Return all the data, word for word.

-- Opening Marker --

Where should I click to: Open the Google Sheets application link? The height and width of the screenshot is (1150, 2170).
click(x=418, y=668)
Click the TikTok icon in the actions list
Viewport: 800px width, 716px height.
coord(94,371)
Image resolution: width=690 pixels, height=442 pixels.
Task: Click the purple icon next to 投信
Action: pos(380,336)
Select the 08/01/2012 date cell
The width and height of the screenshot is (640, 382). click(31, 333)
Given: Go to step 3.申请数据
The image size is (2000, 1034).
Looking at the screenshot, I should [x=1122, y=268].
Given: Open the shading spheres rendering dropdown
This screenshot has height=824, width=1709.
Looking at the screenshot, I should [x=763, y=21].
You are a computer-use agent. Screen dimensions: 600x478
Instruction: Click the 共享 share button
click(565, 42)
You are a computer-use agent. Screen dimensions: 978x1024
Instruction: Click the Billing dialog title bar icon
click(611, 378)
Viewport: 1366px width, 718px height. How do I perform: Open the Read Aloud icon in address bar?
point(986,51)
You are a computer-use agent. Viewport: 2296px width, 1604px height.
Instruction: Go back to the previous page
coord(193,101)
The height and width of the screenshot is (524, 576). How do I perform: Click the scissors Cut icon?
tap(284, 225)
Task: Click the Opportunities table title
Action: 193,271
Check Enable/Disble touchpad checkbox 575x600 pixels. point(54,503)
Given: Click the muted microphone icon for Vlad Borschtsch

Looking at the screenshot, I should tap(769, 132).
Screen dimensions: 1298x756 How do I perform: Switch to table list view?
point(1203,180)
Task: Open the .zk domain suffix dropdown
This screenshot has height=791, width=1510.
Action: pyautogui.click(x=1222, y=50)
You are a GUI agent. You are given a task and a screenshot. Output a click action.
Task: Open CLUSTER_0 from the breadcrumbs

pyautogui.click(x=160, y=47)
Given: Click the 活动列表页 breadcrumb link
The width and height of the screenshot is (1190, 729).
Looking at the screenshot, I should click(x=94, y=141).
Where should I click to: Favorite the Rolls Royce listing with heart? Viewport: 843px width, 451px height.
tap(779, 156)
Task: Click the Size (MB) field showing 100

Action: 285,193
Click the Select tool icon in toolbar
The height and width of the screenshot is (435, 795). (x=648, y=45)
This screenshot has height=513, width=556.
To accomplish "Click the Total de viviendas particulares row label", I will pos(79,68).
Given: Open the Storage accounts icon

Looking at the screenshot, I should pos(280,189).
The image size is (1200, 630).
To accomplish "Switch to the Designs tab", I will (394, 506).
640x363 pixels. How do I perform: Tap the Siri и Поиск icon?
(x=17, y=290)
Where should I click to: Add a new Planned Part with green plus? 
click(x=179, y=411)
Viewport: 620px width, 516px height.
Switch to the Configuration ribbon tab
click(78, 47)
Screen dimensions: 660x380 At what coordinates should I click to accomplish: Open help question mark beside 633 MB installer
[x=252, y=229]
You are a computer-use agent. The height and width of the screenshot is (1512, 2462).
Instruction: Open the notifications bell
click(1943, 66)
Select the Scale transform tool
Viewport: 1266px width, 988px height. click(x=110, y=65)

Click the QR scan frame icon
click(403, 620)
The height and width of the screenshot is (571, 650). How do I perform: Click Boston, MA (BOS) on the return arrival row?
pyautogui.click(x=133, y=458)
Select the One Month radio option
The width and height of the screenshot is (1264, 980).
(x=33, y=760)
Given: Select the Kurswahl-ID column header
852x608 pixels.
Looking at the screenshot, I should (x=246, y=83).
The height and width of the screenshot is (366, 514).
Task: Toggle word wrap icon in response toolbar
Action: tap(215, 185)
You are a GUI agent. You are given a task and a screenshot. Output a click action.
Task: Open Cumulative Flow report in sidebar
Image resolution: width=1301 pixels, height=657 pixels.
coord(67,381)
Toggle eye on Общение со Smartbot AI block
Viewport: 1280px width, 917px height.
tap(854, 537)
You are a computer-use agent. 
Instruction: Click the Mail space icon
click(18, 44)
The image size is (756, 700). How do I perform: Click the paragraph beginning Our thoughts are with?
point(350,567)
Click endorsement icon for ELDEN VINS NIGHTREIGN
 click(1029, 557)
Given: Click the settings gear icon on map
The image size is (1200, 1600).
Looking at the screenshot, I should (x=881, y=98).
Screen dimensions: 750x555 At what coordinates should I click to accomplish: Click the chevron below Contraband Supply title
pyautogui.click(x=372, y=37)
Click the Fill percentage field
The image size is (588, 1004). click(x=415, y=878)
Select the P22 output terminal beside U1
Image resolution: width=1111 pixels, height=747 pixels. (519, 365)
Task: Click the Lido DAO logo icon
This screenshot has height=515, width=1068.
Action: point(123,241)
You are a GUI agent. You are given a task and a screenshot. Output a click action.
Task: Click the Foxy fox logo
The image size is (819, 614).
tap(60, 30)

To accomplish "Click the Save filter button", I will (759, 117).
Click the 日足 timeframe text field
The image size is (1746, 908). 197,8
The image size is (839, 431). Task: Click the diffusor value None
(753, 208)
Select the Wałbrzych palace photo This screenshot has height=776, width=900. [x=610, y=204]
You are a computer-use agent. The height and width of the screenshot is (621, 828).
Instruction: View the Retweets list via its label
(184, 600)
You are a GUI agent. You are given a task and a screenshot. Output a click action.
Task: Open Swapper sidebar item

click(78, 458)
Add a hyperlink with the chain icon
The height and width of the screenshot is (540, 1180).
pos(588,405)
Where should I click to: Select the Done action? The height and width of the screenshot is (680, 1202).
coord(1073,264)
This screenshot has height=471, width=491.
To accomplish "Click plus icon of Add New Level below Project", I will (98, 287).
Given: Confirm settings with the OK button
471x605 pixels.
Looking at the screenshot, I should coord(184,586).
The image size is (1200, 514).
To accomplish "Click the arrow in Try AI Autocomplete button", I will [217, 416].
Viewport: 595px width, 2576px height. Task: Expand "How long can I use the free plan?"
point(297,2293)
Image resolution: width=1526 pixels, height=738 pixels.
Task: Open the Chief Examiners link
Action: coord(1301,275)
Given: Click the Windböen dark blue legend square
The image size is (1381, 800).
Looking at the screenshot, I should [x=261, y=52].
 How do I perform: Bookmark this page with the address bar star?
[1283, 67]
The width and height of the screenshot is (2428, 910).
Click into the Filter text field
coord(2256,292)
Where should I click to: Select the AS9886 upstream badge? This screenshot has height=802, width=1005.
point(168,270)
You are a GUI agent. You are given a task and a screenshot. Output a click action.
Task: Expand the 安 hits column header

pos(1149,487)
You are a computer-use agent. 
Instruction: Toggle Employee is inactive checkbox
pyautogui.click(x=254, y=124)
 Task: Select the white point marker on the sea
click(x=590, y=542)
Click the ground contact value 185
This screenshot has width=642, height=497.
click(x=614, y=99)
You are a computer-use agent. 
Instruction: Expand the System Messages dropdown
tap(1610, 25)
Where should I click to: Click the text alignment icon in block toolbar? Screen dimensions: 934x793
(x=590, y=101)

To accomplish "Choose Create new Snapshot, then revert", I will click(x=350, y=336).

-- Closing Marker --

Task output:
Where should I click to: Open the Google Sheets application link? The height and width of the screenshot is (1150, 2170).
click(x=418, y=668)
Click the TikTok icon in the actions list
Viewport: 800px width, 716px height.
coord(94,371)
Image resolution: width=690 pixels, height=442 pixels.
Task: Click the purple icon next to 投信
Action: pos(380,336)
Select the 08/01/2012 date cell
The width and height of the screenshot is (640, 382). click(31, 333)
Given: Go to step 3.申请数据
The image size is (2000, 1034).
Looking at the screenshot, I should [x=1122, y=268].
Given: Open the shading spheres rendering dropdown
This screenshot has height=824, width=1709.
Looking at the screenshot, I should [x=763, y=21].
You are a computer-use agent. Screen dimensions: 600x478
Instruction: Click the 共享 share button
click(565, 42)
You are a computer-use agent. Screen dimensions: 978x1024
Instruction: Click the Billing dialog title bar icon
click(611, 378)
Viewport: 1366px width, 718px height. How do I perform: Open the Read Aloud icon in address bar?
point(986,51)
You are a computer-use agent. Viewport: 2296px width, 1604px height.
Instruction: Go back to the previous page
coord(193,101)
The height and width of the screenshot is (524, 576). How do I perform: Click the scissors Cut icon?
tap(284, 225)
Task: Click the Opportunities table title
Action: 193,271
Check Enable/Disble touchpad checkbox 575x600 pixels. point(54,503)
Given: Click the muted microphone icon for Vlad Borschtsch

Looking at the screenshot, I should tap(769, 132).
Screen dimensions: 1298x756 How do I perform: Switch to table list view?
point(1203,180)
Task: Open the .zk domain suffix dropdown
This screenshot has height=791, width=1510.
Action: pyautogui.click(x=1222, y=50)
You are a GUI agent. You are given a task and a screenshot. Output a click action.
Task: Open CLUSTER_0 from the breadcrumbs

pyautogui.click(x=160, y=47)
Given: Click the 活动列表页 breadcrumb link
The width and height of the screenshot is (1190, 729).
Looking at the screenshot, I should click(x=94, y=141).
Where should I click to: Favorite the Rolls Royce listing with heart? Viewport: 843px width, 451px height.
tap(779, 156)
Task: Click the Size (MB) field showing 100

Action: 285,193
Click the Select tool icon in toolbar
The height and width of the screenshot is (435, 795). (x=648, y=45)
This screenshot has height=513, width=556.
To accomplish "Click the Total de viviendas particulares row label", I will pos(79,68).
Given: Open the Storage accounts icon

Looking at the screenshot, I should pos(280,189).
The image size is (1200, 630).
To accomplish "Switch to the Designs tab", I will (394, 506).
640x363 pixels. How do I perform: Tap the Siri и Поиск icon?
(x=17, y=290)
Where should I click to: Add a new Planned Part with green plus? 
click(x=179, y=411)
Viewport: 620px width, 516px height.
Switch to the Configuration ribbon tab
click(78, 47)
Screen dimensions: 660x380 At what coordinates should I click to accomplish: Open help question mark beside 633 MB installer
[x=252, y=229]
You are a computer-use agent. The height and width of the screenshot is (1512, 2462).
Instruction: Open the notifications bell
click(1943, 66)
Select the Scale transform tool
Viewport: 1266px width, 988px height. click(x=110, y=65)

Click the QR scan frame icon
click(403, 620)
The height and width of the screenshot is (571, 650). How do I perform: Click Boston, MA (BOS) on the return arrival row?
pyautogui.click(x=133, y=458)
Select the One Month radio option
The width and height of the screenshot is (1264, 980).
(x=33, y=760)
Given: Select the Kurswahl-ID column header
852x608 pixels.
Looking at the screenshot, I should (x=246, y=83).
The height and width of the screenshot is (366, 514).
Task: Toggle word wrap icon in response toolbar
Action: tap(215, 185)
You are a GUI agent. You are given a task and a screenshot. Output a click action.
Task: Open Cumulative Flow report in sidebar
Image resolution: width=1301 pixels, height=657 pixels.
coord(67,381)
Toggle eye on Общение со Smartbot AI block
Viewport: 1280px width, 917px height.
tap(854, 537)
You are a computer-use agent. 
Instruction: Click the Mail space icon
click(18, 44)
The image size is (756, 700). How do I perform: Click the paragraph beginning Our thoughts are with?
point(350,567)
Click endorsement icon for ELDEN VINS NIGHTREIGN
 click(1029, 557)
Given: Click the settings gear icon on map
The image size is (1200, 1600).
Looking at the screenshot, I should (x=881, y=98).
Screen dimensions: 750x555 At what coordinates should I click to accomplish: Click the chevron below Contraband Supply title
pyautogui.click(x=372, y=37)
Click the Fill percentage field
The image size is (588, 1004). click(x=415, y=878)
Select the P22 output terminal beside U1
Image resolution: width=1111 pixels, height=747 pixels. (519, 365)
Task: Click the Lido DAO logo icon
This screenshot has height=515, width=1068.
Action: point(123,241)
You are a GUI agent. You are given a task and a screenshot. Output a click action.
Task: Click the Foxy fox logo
The image size is (819, 614).
tap(60, 30)

To accomplish "Click the Save filter button", I will (759, 117).
Click the 日足 timeframe text field
The image size is (1746, 908). 197,8
The image size is (839, 431). Task: Click the diffusor value None
(753, 208)
Select the Wałbrzych palace photo This screenshot has height=776, width=900. [x=610, y=204]
You are a computer-use agent. The height and width of the screenshot is (621, 828).
Instruction: View the Retweets list via its label
(184, 600)
You are a GUI agent. You are given a task and a screenshot. Output a click action.
Task: Open Swapper sidebar item

click(78, 458)
Add a hyperlink with the chain icon
The height and width of the screenshot is (540, 1180).
pos(588,405)
Where should I click to: Select the Done action? The height and width of the screenshot is (680, 1202).
coord(1073,264)
This screenshot has height=471, width=491.
To accomplish "Click plus icon of Add New Level below Project", I will (98, 287).
Given: Confirm settings with the OK button
471x605 pixels.
Looking at the screenshot, I should coord(184,586).
The image size is (1200, 514).
To accomplish "Click the arrow in Try AI Autocomplete button", I will [217, 416].
Viewport: 595px width, 2576px height. Task: Expand "How long can I use the free plan?"
point(297,2293)
Image resolution: width=1526 pixels, height=738 pixels.
Task: Open the Chief Examiners link
Action: coord(1301,275)
Given: Click the Windböen dark blue legend square
The image size is (1381, 800).
Looking at the screenshot, I should [x=261, y=52].
 How do I perform: Bookmark this page with the address bar star?
[1283, 67]
The width and height of the screenshot is (2428, 910).
Click into the Filter text field
coord(2256,292)
Where should I click to: Select the AS9886 upstream badge? This screenshot has height=802, width=1005.
point(168,270)
You are a GUI agent. You are given a task and a screenshot. Output a click action.
Task: Expand the 安 hits column header

pos(1149,487)
You are a computer-use agent. 
Instruction: Toggle Employee is inactive checkbox
pyautogui.click(x=254, y=124)
 Task: Select the white point marker on the sea
click(x=590, y=542)
Click the ground contact value 185
This screenshot has width=642, height=497.
click(x=614, y=99)
You are a computer-use agent. 
Instruction: Expand the System Messages dropdown
tap(1610, 25)
Where should I click to: Click the text alignment icon in block toolbar? Screen dimensions: 934x793
(x=590, y=101)

To accomplish "Choose Create new Snapshot, then revert", I will click(x=350, y=336).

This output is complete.